* Required work *
Say how many lines of the entries below include "beside", giving nothing but that number.

(Dataset records begins)

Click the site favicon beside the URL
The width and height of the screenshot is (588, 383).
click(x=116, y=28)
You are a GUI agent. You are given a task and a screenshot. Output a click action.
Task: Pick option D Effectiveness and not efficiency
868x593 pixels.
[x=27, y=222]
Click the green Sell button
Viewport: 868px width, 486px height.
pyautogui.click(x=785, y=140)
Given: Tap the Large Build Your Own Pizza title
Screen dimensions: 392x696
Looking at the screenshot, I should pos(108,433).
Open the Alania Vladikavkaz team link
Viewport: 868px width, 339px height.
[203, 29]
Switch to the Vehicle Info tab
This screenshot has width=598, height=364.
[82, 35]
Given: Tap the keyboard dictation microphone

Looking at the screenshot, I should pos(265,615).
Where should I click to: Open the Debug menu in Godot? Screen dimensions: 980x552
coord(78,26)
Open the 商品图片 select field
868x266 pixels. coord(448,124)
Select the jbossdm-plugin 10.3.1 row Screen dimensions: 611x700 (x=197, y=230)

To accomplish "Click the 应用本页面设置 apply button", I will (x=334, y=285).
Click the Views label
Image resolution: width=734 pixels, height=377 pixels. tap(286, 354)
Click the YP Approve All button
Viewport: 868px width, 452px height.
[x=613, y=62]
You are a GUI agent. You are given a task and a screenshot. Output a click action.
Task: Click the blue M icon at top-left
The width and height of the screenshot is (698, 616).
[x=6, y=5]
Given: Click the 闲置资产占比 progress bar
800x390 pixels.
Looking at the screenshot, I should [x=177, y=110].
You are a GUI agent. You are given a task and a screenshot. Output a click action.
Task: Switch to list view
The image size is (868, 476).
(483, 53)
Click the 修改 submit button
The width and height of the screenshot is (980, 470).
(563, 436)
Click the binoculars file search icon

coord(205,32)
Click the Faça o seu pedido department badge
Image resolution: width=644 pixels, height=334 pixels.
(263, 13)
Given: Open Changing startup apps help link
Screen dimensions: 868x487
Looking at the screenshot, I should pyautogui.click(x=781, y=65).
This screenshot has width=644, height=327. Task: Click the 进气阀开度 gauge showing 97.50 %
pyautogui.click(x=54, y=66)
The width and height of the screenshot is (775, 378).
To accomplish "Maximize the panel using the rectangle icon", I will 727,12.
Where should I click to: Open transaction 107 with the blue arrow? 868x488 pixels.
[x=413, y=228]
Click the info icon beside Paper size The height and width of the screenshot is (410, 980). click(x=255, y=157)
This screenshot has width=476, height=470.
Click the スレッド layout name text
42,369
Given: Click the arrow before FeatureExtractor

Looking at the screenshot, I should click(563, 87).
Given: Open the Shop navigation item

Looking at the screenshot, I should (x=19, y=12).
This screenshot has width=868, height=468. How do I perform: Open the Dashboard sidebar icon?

(Dataset records ends)

* Output for this task *
2